Although several attempts were made by the team of Zindagi Tamasha to set the record straight—Khoosat even wrote a letter to PM Imran Khan—but to no avail. This only strengthened Rizvi and his ilk.

Also read: Pakistani Islamic group now goes after a film on a bearded man and Imran Khan caves

The blasphemy weapon

Blasphemy accusations against artistes aren’t a new tool of harassment.

In 2014, after appearing on a morning show on Geo television, actress Veena Malik, her husband Asad Khan, host Shaista Lodhi, Jang News owner Mir Shakil ur Rehman and Sufi singer Amjad Sabri were booked for blasphemy. It was said that a traditional qawwali sung by Sabri mentioned religious figures and was “offensive”. Sabri was assassinated in 2016 by the Pakistan Taliban.

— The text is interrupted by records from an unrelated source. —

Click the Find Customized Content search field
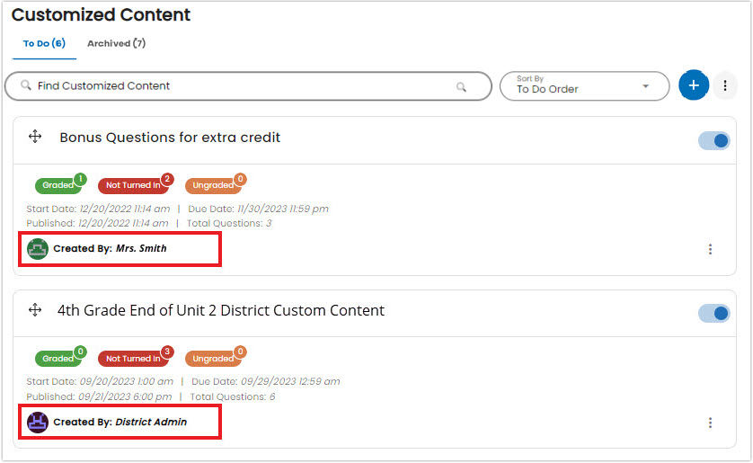The width and height of the screenshot is (753, 463). (x=248, y=86)
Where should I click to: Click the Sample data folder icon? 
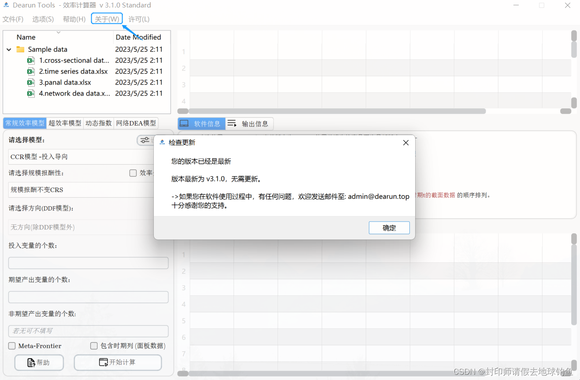click(20, 49)
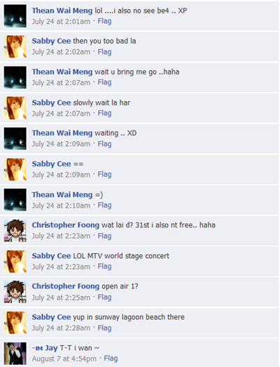The image size is (280, 367).
Task: Click the 'July 24 at 2:23am' timestamp under Christopher Foong
Action: [x=61, y=236]
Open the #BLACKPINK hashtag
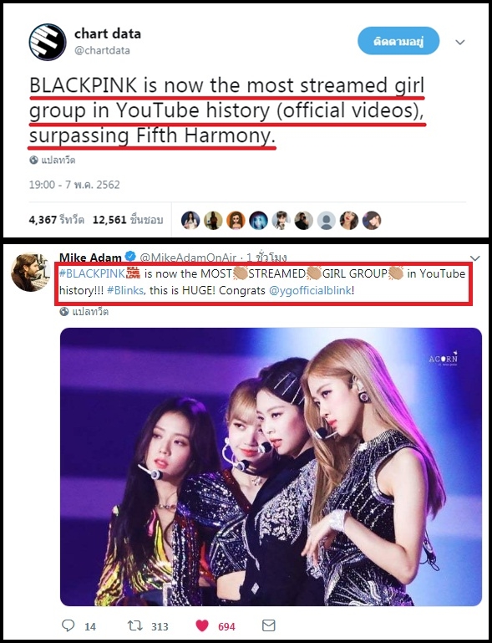Screen dimensions: 492x643 coord(92,273)
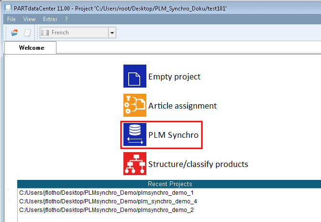This screenshot has height=222, width=321.
Task: Expand the French language dropdown arrow
Action: tap(112, 33)
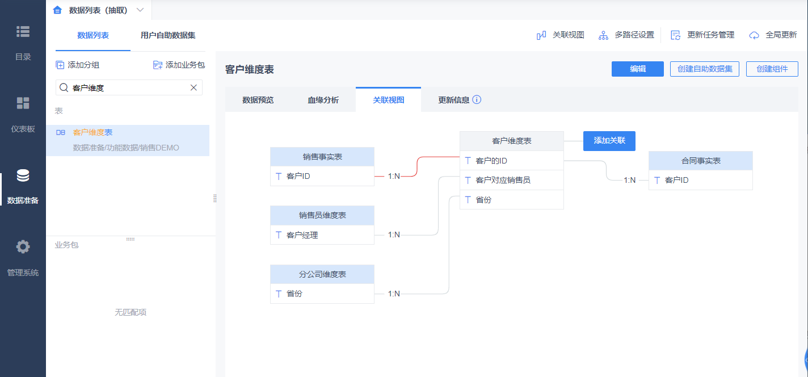Viewport: 808px width, 377px height.
Task: Open 管理系统 gear icon
Action: (x=23, y=247)
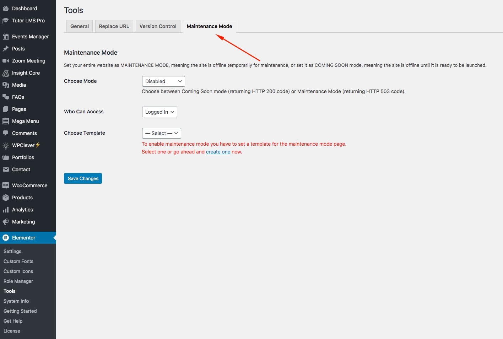Open Role Manager under Elementor submenu
The width and height of the screenshot is (503, 339).
(18, 281)
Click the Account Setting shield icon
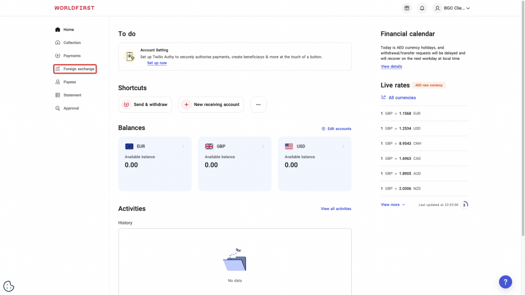Viewport: 525px width, 295px height. pyautogui.click(x=130, y=56)
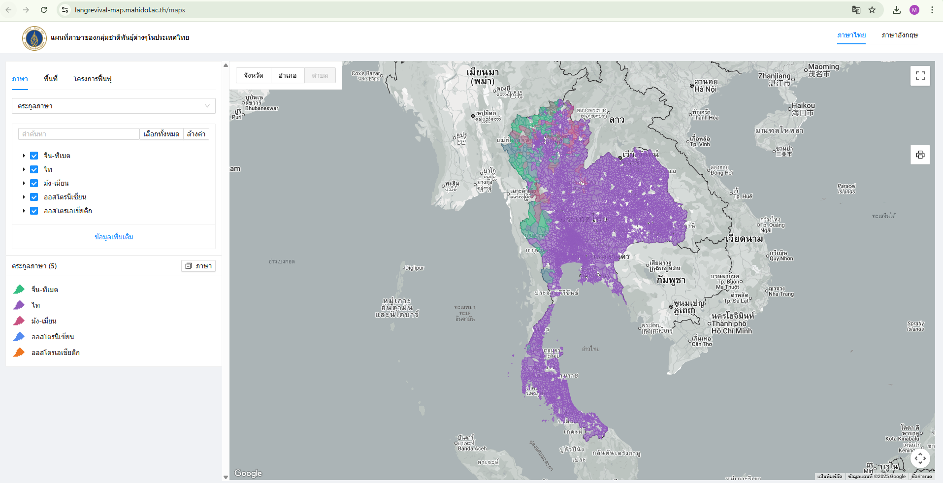This screenshot has height=483, width=943.
Task: Click the Mahidol University logo
Action: [x=34, y=38]
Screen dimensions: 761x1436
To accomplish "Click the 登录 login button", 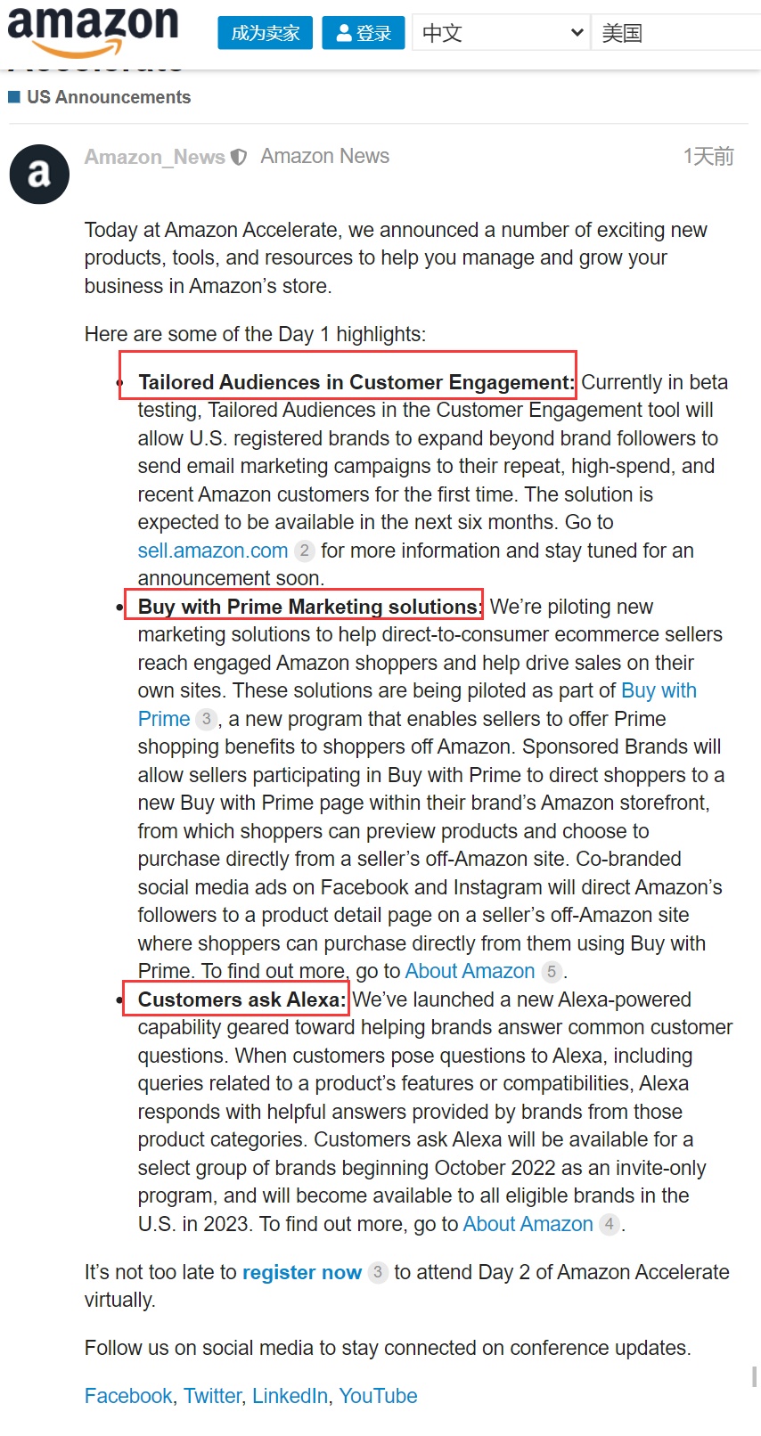I will (364, 33).
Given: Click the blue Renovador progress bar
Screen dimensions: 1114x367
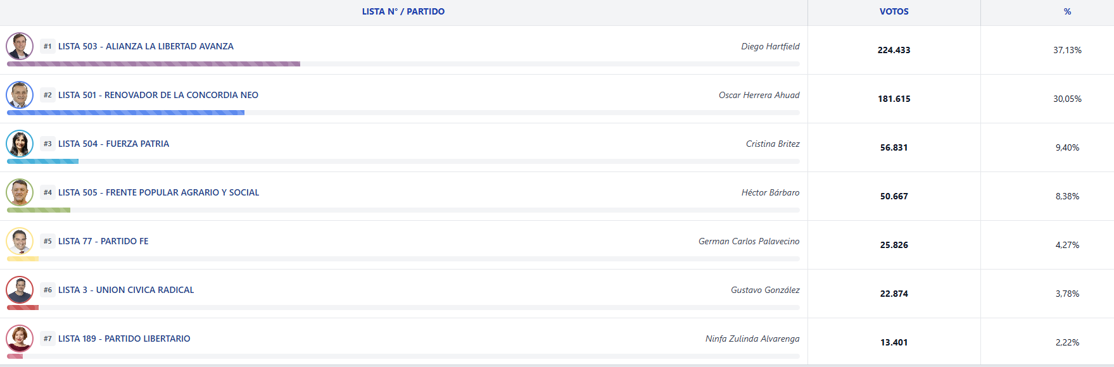Looking at the screenshot, I should (x=125, y=113).
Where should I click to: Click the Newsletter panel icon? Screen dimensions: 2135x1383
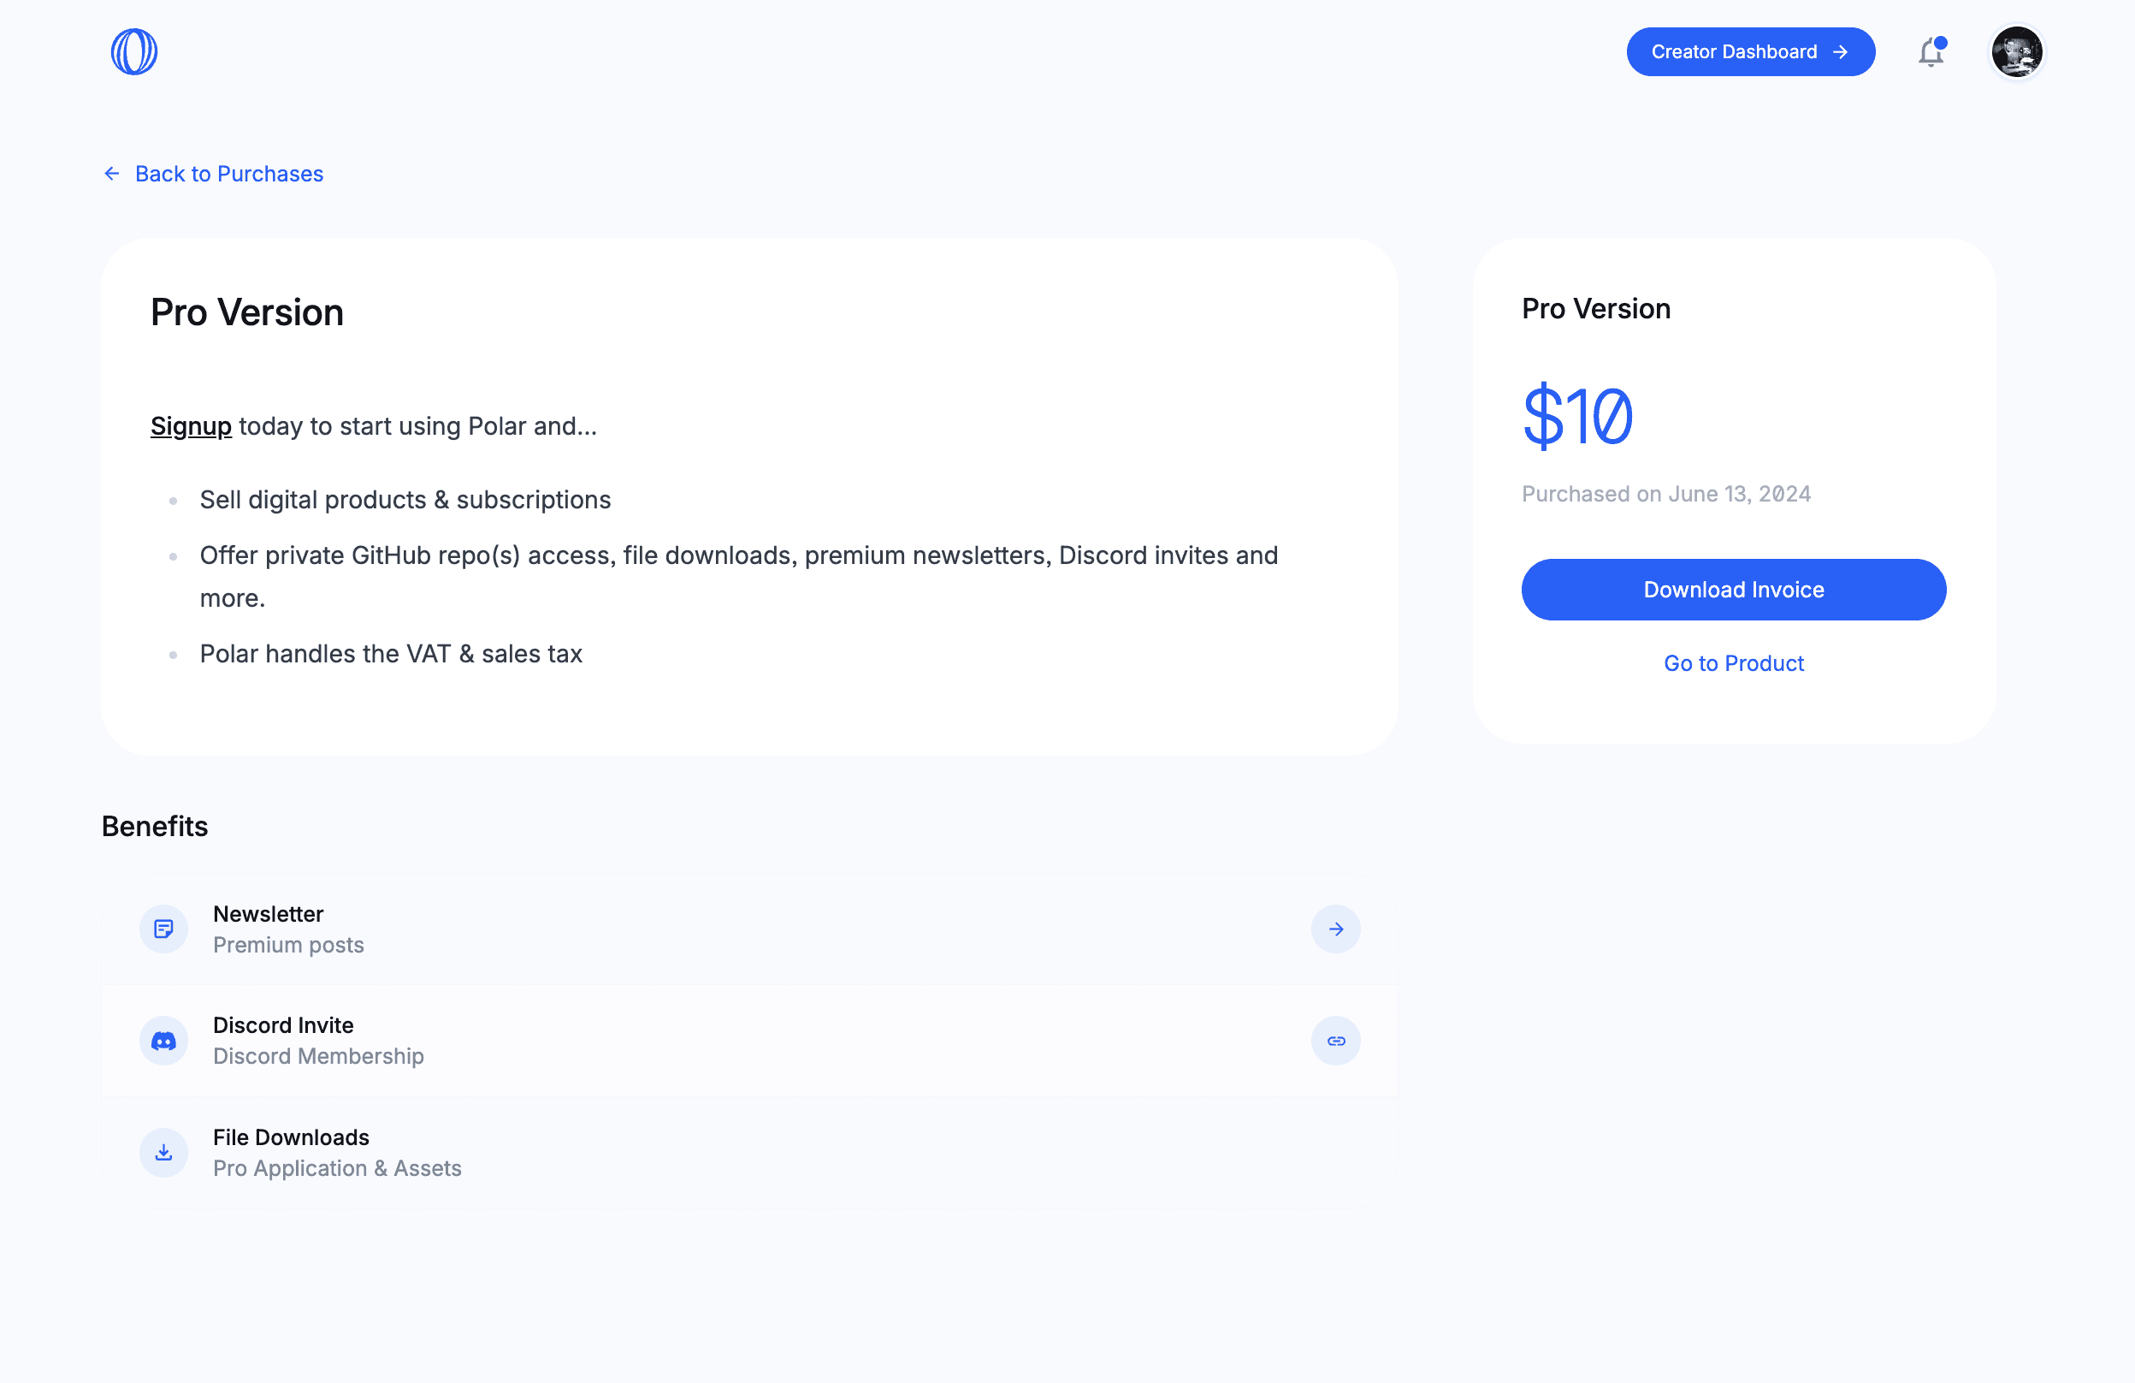coord(165,929)
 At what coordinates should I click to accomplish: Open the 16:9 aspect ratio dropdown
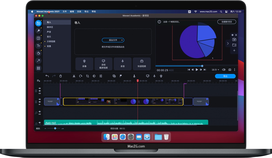[215, 70]
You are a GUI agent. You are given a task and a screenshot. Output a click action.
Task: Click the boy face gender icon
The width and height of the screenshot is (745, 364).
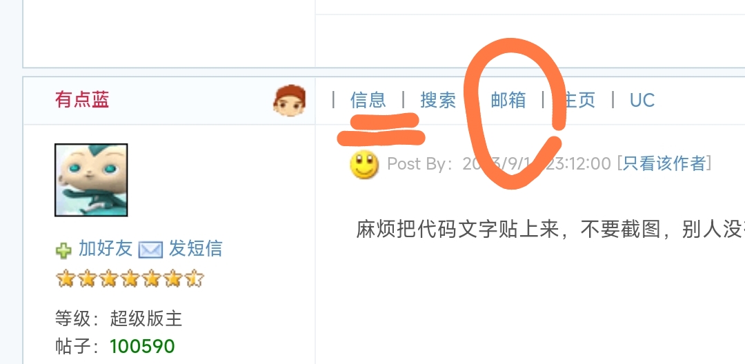point(289,101)
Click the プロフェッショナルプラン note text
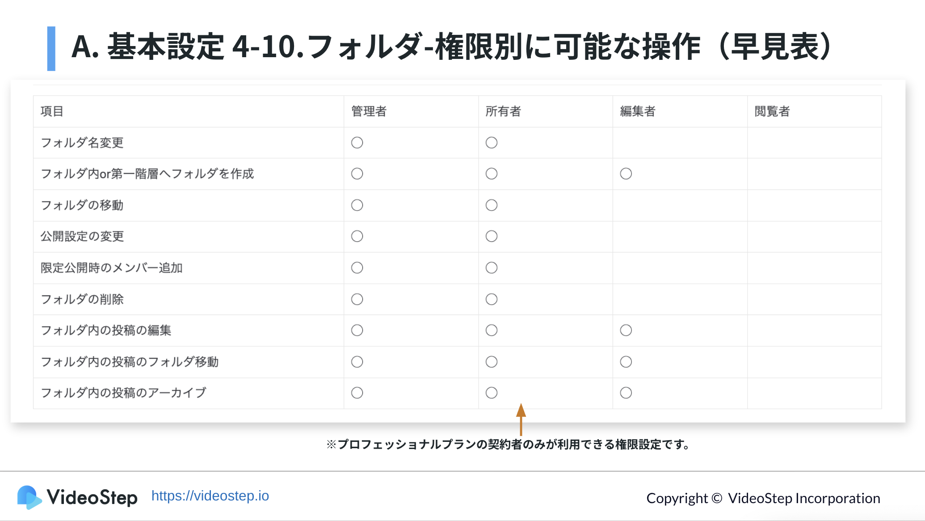925x521 pixels. (509, 445)
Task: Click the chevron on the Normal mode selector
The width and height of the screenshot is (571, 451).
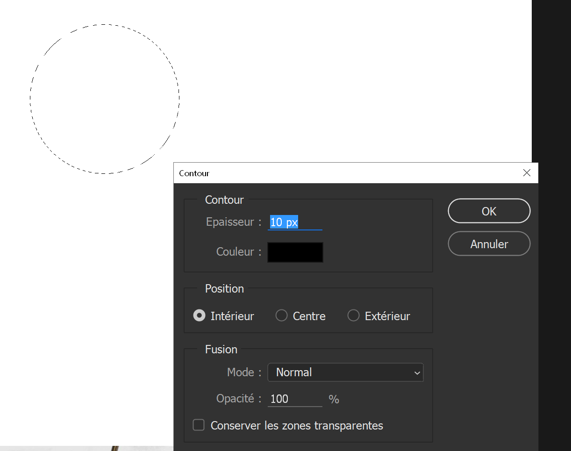Action: pyautogui.click(x=416, y=372)
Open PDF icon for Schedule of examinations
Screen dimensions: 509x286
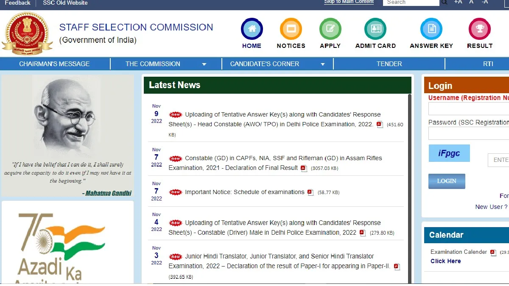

In an incident in 2020, actor Saba Qamar and singer Bilal Saeed were booked for blasphemy for a video shoot for Qabool in Lahore’s Wazir Khan mosque after a campaign led by Rizvi. It happened despite the actor and the singer apologising and explaining that no dance or music actually happened in the mosque. 

The vicious online attacks resulted in action — first Zindagi Tamasha was dropped, then the team of Qabool was reprimanded and now the lives of the makers and actors are in constant danger.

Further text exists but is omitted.